According to three different economic models constructed by Moody’s Analytics, a President Trump reelection may become a reality.
Moody’s models measure presidential contests and predict whether the incumbent presidential candidate will win the popular vote in each state and the District of Columbia, and thus the necessary electoral college votes to win the election. This type of presidential election analysis began in the late 1970s by economist Ray Fair.
What sets apart the Moody’s Analytics models and their predecessors from similar efforts is a focus on regional economic growth to produce state-by-state projections of the Electoral College outcome.
This method of modeling has incorrectly predicted only one presidential election outcome since 1980. Interestingly enough, the single time it was inaccurate was in 2016 when it predicted a narrow victory for Democratic presidential nominee Hillary Clinton.
The projections are based on how consumers feel about their financial situations, stock market gains achieved under Trump and the prospects for unemployment. Three different models found that Trump, who won by a 304-227 margin in the Electoral College in 2016, could easily surpass those results in 2020. Trump has the potential of winning either 289, 332 or 351 votes in the Electoral College over his eventual Democratic opponent.
Of the three models, Trump fairs best under the “pocketbook” measure, the most economically driven of the three, which gauges how people feel about their finances.
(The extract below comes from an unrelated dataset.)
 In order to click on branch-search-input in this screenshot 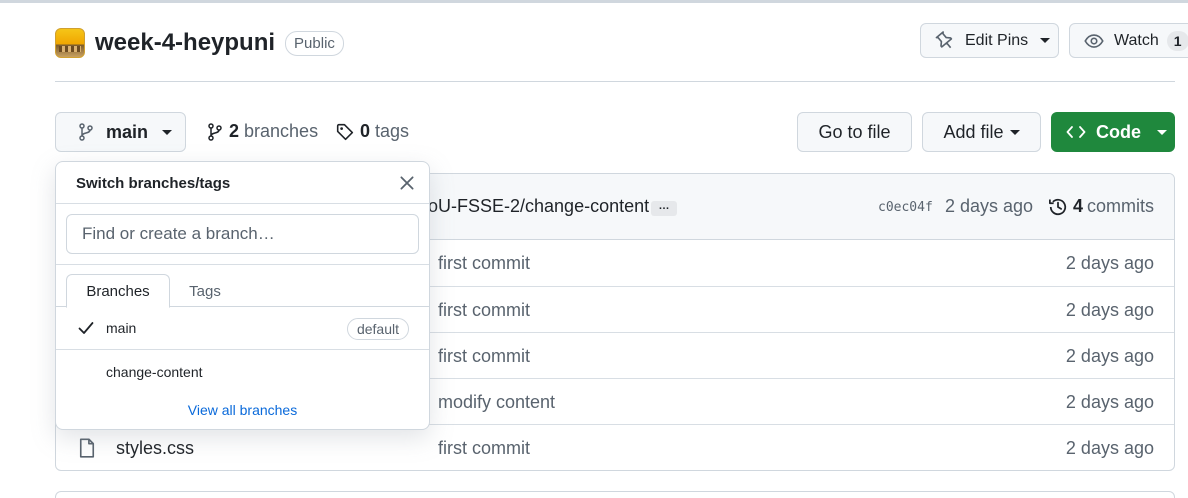, I will do `click(242, 234)`.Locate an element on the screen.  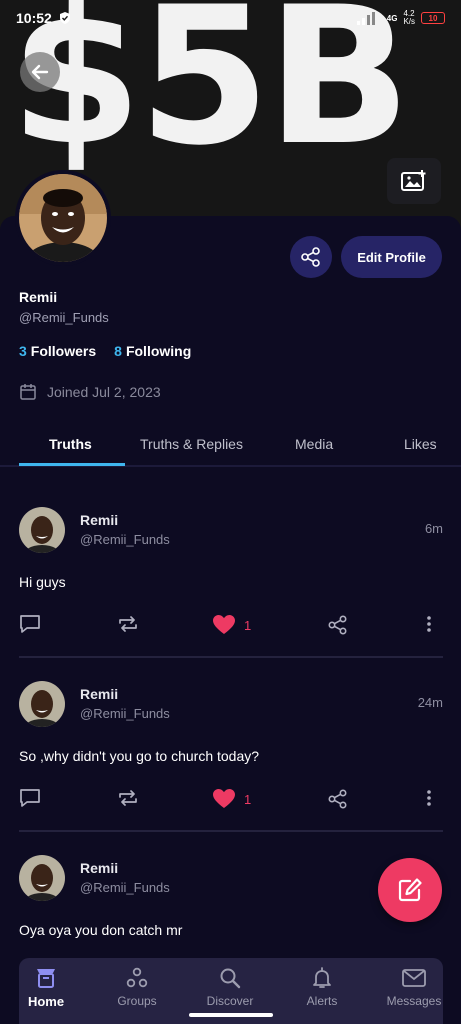
tab-truths: Truths is located at coordinates (70, 444).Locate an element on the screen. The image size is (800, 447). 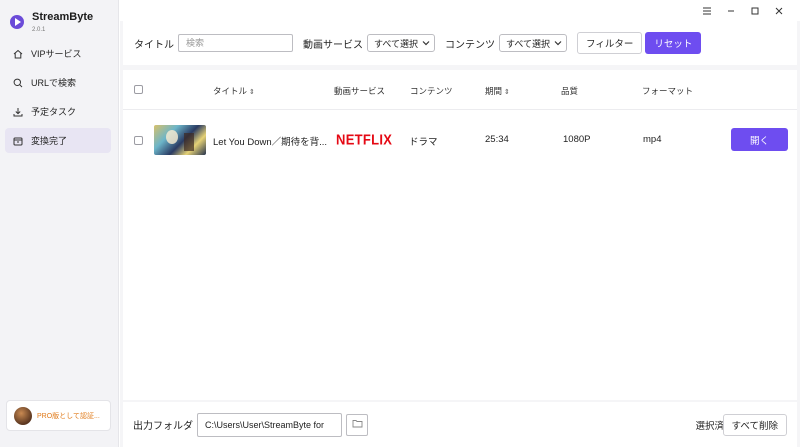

The welfare of the economy is Trump’s ticket to reelection says Mark Zandi, chief economist at Moody’s Analytics and co-author of the paper. “If the economy a year from now is the same as it is today, or roughly so, then the power of incumbency is strong and Trump’s election odds are very good, particularly if Democrats aren’t enthusiastic and don’t get out to vote …It’s about turnout.”
The key to Democrats walking away from the 2020 election with a victory is how many voters they can inspire to head to the ballot. While this report is very much in Trump’s favor, it also concludes that a historically high turnout would swing the favor in the Democrat’s direction, leading them to a narrow Democratic victory.
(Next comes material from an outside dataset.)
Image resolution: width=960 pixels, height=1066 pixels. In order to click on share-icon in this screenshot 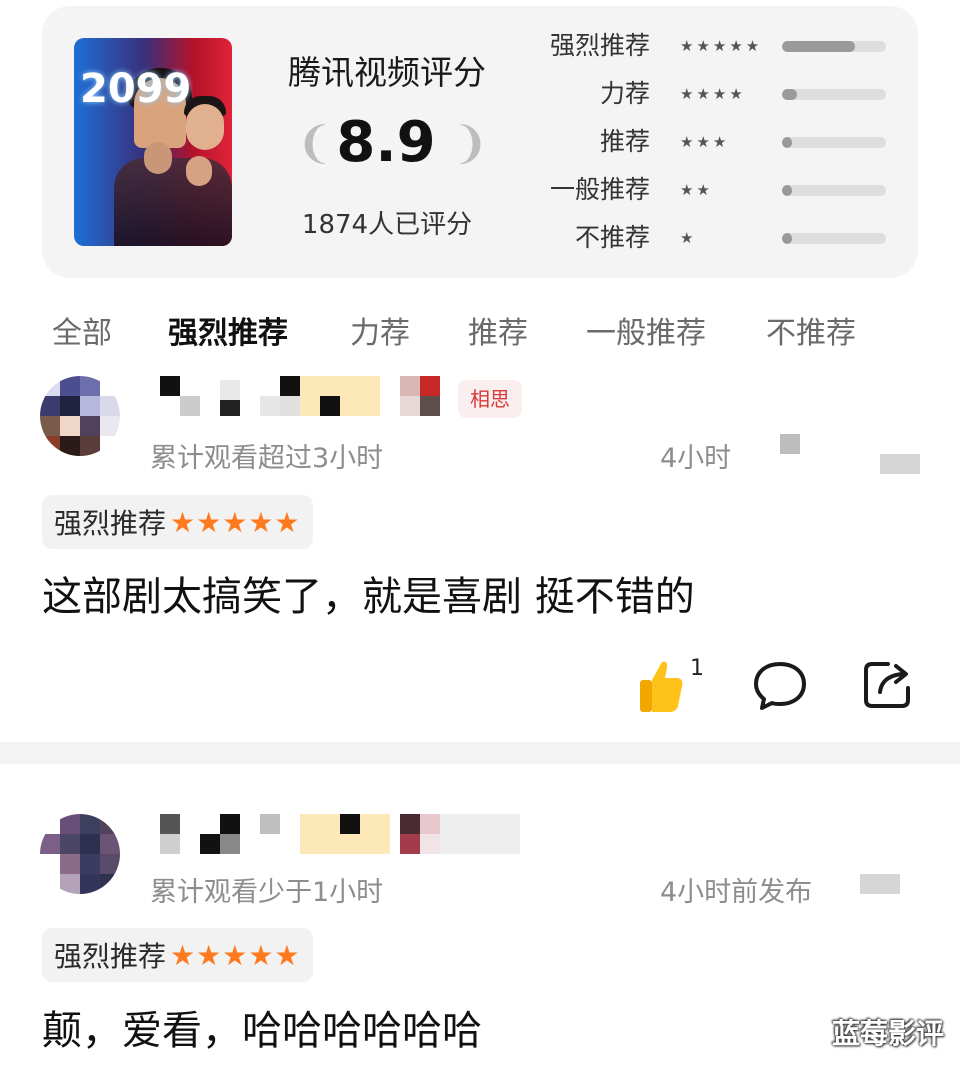, I will do `click(888, 684)`.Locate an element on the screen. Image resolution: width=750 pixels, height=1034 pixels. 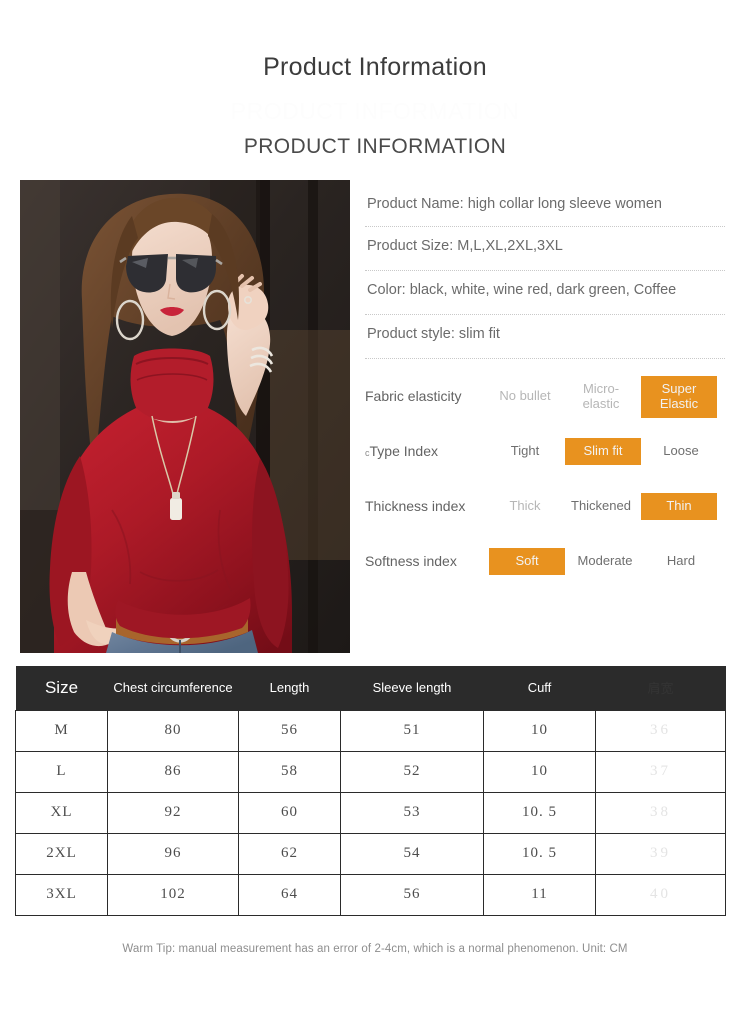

However, “If voters were to vote primarily on the basis of their pocketbooks,” the report continues, “the president would steamroll the competition. This shows the importance that prevailing economic sentiment at the household level could hold in the next election.”
The Trump administration will no-doubt take this Moody’s Analytics report as a welcome break in bad news. Trump, who is aware that the country’s economy will be either his saving grace or his downfall, has been using his economic achievements to attack the Democrats in the midst of a mounting impeachment investigation.
Last week, Trump continued to tweet placating (and inaccurate) distractions: “Only 25 percent want the President Impeached, which is pretty low considering the volume of Fake News coverage, but pretty high considering the fact that I did NOTHING wrong. It is all just a continuation of the greatest Scam and Witch Hunt in the history of our Country!” which he followed up with the statement “Impeached for what, having created the greatest Economy in the history of our Country, building our strongest ever Military, Cutting Taxes too much?”
While these models seem promising for Trump, there is no question that there are many passionate Democratic voters headed to the voting booth next year. Only time—and the economy—will tell who will enter (or re-enter) office in 2021.